Herkes şunu soruyor:

Erdoğan ne yapmak istiyor?

Erdoğan tüm bunları bilerek mi yapıyor?

Dövizin hali ne olacak?

Ülke nereye sürükleniyor?

Herkese aynı sözleri sarf ediyorum:

Aslında karşımızda iki Erdoğan var; stratejisi her an değişen bir Cumhurbaşkanı!

İlkinde Berat Albayrak’ın para politikasına “çözüm reçetesini” kaldırıp attı ve direksiyonu “temkinli” Lütfi Elvan-Naci Ağbal ikilisine emanet etti.

Fakat. Bu çok uzun sürmedi:

Elvan-Ağbal ikilisini göndererek paranın dümenini Berat Albayrak ekibinden Nureddin Nebati-Şahap Kavcıoğlu’na bıraktı.

O halde faiz indirimini savunan Berat Albayrak niye gitti? Bu tutarsızlığın sebebi ne? Bu soruyu bir kenara bırakalım...

Gelelim Erdoğan’ın bugün ne yapmak istediğine?
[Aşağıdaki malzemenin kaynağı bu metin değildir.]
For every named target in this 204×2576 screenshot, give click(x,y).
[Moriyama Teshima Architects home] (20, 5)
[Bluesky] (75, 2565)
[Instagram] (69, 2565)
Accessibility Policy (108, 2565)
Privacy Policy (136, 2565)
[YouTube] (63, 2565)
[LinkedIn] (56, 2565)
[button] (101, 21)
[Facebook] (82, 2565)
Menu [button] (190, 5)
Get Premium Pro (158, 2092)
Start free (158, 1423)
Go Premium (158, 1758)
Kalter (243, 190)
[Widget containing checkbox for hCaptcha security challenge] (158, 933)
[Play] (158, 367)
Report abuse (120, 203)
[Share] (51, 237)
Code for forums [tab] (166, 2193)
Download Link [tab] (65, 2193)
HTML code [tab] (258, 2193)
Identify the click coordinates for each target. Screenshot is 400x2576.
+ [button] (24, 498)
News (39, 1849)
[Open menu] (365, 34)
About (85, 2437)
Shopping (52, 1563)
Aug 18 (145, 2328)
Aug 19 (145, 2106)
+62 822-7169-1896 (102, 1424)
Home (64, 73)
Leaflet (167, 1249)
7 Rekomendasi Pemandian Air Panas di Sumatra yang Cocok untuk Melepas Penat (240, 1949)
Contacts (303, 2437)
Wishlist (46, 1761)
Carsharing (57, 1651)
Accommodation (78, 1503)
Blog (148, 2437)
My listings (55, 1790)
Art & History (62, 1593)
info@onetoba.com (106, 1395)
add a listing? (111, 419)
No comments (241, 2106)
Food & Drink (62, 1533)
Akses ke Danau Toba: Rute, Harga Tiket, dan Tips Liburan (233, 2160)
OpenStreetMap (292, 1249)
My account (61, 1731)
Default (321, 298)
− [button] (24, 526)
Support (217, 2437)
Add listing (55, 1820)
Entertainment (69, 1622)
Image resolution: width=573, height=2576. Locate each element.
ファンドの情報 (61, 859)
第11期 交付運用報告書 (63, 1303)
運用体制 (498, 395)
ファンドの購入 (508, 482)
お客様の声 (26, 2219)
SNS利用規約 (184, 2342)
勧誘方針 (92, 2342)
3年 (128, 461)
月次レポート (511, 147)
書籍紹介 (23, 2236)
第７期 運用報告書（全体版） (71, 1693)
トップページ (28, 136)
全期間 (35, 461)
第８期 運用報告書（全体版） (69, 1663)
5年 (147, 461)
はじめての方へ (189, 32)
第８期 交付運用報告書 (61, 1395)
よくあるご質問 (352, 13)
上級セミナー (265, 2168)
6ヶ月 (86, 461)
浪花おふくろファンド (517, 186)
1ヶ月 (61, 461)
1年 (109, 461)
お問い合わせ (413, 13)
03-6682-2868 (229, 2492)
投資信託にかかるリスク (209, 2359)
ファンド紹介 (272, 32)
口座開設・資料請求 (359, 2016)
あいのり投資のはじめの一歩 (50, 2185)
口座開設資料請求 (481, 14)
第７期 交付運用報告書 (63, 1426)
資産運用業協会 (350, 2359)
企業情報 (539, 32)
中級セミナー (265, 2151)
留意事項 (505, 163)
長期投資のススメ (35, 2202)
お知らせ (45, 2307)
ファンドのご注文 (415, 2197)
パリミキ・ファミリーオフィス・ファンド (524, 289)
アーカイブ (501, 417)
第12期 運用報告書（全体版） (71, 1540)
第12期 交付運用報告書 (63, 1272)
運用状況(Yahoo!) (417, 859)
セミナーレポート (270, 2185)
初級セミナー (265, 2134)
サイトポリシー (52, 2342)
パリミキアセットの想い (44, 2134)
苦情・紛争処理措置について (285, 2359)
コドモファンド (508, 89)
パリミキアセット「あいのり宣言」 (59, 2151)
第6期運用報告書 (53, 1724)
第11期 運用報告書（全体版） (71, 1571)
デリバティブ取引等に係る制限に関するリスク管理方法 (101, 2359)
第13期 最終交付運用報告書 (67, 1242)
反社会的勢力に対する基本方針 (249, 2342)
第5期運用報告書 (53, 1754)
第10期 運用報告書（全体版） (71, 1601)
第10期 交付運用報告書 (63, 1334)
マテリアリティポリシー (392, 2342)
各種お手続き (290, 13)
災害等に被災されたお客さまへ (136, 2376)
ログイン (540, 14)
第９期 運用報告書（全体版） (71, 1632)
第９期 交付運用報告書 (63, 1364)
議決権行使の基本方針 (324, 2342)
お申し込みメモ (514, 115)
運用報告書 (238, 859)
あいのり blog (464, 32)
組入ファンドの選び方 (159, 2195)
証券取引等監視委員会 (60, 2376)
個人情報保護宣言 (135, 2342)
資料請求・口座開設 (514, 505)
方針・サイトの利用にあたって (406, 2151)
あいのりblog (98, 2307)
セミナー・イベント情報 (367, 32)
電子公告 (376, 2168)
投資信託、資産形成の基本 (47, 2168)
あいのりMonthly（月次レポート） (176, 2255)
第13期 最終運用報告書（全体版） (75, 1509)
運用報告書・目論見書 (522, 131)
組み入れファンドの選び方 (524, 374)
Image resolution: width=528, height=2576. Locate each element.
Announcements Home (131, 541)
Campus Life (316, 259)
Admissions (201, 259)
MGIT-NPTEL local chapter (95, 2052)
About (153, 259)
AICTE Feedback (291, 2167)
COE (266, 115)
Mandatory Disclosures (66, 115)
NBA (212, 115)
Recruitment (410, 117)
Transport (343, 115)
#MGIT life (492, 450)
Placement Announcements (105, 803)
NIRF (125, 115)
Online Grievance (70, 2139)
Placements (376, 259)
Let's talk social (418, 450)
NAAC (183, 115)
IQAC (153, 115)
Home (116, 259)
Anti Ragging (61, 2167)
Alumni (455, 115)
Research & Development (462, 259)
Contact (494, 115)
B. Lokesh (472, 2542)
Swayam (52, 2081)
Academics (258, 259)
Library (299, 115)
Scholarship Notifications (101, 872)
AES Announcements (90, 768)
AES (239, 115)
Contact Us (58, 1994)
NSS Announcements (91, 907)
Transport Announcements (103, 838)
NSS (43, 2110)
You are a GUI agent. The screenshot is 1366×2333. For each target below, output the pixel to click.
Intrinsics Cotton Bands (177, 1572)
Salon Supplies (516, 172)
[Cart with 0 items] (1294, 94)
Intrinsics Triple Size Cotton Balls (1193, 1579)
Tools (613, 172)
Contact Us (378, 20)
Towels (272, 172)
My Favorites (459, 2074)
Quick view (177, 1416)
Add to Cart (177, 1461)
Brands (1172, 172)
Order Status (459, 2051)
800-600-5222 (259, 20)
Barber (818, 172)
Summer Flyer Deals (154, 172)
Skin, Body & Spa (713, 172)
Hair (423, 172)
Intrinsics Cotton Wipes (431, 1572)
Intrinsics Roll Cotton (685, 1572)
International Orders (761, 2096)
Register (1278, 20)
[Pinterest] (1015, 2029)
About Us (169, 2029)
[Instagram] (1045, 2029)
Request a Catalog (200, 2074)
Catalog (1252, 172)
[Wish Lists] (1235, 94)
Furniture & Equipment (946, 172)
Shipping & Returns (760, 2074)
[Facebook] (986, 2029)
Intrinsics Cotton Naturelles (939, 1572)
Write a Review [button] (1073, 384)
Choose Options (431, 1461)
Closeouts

Çok basit:

-İhracatı artırıp, ithalatı kısarak dış ticaret fazlalığı sağlamak...

-Yabancı kırılganlıkları onarmak...

-Artık TL’de olmayan yabancılara epey ucuz özelleştirilecek kamu varlıklarını satarak ülkeye dövizin girmesi sağlamak...

-Düşen faiz nedeniyle inşaat gibi sektörlerde canlanma yaratmak...

-Hayli ucuzlayan ülkeye daha çok turist çekmek...

-Yoksullaşan kitleleri popülist politikalar ile kazanmak...

Erdoğan’ın kafasındaki “reçete” bu!

Peki: Erdoğan başarılı olur mu?

ASIL HESABI ŞU


Erdoğan’ın “reçetesi” finans krizini iyileştirir mi?

Yoksa: Erdoğan’ın “reçetesi” finanstan sonra -iflaslar gibi- ağır ekonomik krize neden olur mu?

Bakınız:

Halkın-piyasanın iktidara güven meselesini geçelim.

Enflasyon oranının nerelere yükseleceğini, hayatın ne kadar pahalı olacağını geçelim.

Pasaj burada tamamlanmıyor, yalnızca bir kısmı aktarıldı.